THE RECORDS Block Start

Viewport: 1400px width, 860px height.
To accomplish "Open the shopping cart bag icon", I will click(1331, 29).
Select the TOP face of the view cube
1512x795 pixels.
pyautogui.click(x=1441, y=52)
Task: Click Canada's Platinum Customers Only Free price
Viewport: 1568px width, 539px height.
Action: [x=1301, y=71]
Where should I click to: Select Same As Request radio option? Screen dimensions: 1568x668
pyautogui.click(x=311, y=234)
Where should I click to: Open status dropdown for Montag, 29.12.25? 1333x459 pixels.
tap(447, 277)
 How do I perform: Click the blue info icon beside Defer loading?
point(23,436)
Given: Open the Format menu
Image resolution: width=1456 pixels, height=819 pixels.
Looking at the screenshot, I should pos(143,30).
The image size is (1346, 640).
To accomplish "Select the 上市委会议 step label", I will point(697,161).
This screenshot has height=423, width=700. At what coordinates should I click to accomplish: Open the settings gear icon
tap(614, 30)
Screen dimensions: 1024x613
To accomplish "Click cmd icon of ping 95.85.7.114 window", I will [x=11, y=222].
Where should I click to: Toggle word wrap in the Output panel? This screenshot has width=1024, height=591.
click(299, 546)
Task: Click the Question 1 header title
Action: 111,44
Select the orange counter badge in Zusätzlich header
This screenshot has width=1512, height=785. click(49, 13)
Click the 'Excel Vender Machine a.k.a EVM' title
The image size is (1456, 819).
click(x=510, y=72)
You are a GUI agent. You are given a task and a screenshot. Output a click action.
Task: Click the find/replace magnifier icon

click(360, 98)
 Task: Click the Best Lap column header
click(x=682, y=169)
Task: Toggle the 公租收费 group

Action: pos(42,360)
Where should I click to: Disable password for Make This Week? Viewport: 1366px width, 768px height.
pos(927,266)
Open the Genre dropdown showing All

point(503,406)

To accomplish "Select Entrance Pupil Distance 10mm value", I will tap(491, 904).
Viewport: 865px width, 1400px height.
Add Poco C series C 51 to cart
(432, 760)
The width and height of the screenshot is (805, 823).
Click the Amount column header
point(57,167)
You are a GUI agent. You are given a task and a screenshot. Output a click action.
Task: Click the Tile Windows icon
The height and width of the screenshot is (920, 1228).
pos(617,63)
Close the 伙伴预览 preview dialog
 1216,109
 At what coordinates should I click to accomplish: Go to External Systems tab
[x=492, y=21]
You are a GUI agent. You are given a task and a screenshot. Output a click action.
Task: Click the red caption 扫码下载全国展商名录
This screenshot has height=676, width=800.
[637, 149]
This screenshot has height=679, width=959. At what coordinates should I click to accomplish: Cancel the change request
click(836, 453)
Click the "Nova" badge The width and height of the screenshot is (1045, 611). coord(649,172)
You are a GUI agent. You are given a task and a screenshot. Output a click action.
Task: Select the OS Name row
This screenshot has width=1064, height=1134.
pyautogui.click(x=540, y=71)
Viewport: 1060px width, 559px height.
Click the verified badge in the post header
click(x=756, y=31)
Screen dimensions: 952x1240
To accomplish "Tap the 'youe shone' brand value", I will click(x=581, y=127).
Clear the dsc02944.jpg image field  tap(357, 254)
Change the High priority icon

THE RECORDS Block End

INSTRUCTIONS FOR THE TASK: Retype all of the lines shown above, keeping each one exact.

OUTPUT FOR THIS EXERCISE:
Viewport: 1400px width, 860px height.
To accomplish "Open the shopping cart bag icon", I will click(1331, 29).
Select the TOP face of the view cube
1512x795 pixels.
pyautogui.click(x=1441, y=52)
Task: Click Canada's Platinum Customers Only Free price
Viewport: 1568px width, 539px height.
Action: [x=1301, y=71]
Where should I click to: Select Same As Request radio option? Screen dimensions: 1568x668
pyautogui.click(x=311, y=234)
Where should I click to: Open status dropdown for Montag, 29.12.25? 1333x459 pixels.
tap(447, 277)
 How do I perform: Click the blue info icon beside Defer loading?
point(23,436)
Given: Open the Format menu
Image resolution: width=1456 pixels, height=819 pixels.
Looking at the screenshot, I should pos(143,30).
The image size is (1346, 640).
To accomplish "Select the 上市委会议 step label", I will point(697,161).
This screenshot has height=423, width=700. At what coordinates should I click to accomplish: Open the settings gear icon
tap(614, 30)
Screen dimensions: 1024x613
To accomplish "Click cmd icon of ping 95.85.7.114 window", I will [x=11, y=222].
Where should I click to: Toggle word wrap in the Output panel? This screenshot has width=1024, height=591.
click(299, 546)
Task: Click the Question 1 header title
Action: 111,44
Select the orange counter badge in Zusätzlich header
This screenshot has width=1512, height=785. click(49, 13)
Click the 'Excel Vender Machine a.k.a EVM' title
The image size is (1456, 819).
click(x=510, y=72)
You are a GUI agent. You are given a task and a screenshot. Output a click action.
Task: Click the find/replace magnifier icon

click(360, 98)
 Task: Click the Best Lap column header
click(x=682, y=169)
Task: Toggle the 公租收费 group

Action: pos(42,360)
Where should I click to: Disable password for Make This Week? Viewport: 1366px width, 768px height.
pos(927,266)
Open the Genre dropdown showing All

point(503,406)

To accomplish "Select Entrance Pupil Distance 10mm value", I will tap(491, 904).
Viewport: 865px width, 1400px height.
Add Poco C series C 51 to cart
(432, 760)
The width and height of the screenshot is (805, 823).
Click the Amount column header
point(57,167)
You are a GUI agent. You are given a task and a screenshot. Output a click action.
Task: Click the Tile Windows icon
The height and width of the screenshot is (920, 1228).
pos(617,63)
Close the 伙伴预览 preview dialog
 1216,109
 At what coordinates should I click to accomplish: Go to External Systems tab
[x=492, y=21]
You are a GUI agent. You are given a task and a screenshot. Output a click action.
Task: Click the red caption 扫码下载全国展商名录
This screenshot has height=676, width=800.
[637, 149]
This screenshot has height=679, width=959. At what coordinates should I click to accomplish: Cancel the change request
click(836, 453)
Click the "Nova" badge The width and height of the screenshot is (1045, 611). coord(649,172)
You are a GUI agent. You are given a task and a screenshot. Output a click action.
Task: Select the OS Name row
This screenshot has width=1064, height=1134.
pyautogui.click(x=540, y=71)
Viewport: 1060px width, 559px height.
Click the verified badge in the post header
click(x=756, y=31)
Screen dimensions: 952x1240
To accomplish "Tap the 'youe shone' brand value", I will click(x=581, y=127).
Clear the dsc02944.jpg image field  tap(357, 254)
Change the High priority icon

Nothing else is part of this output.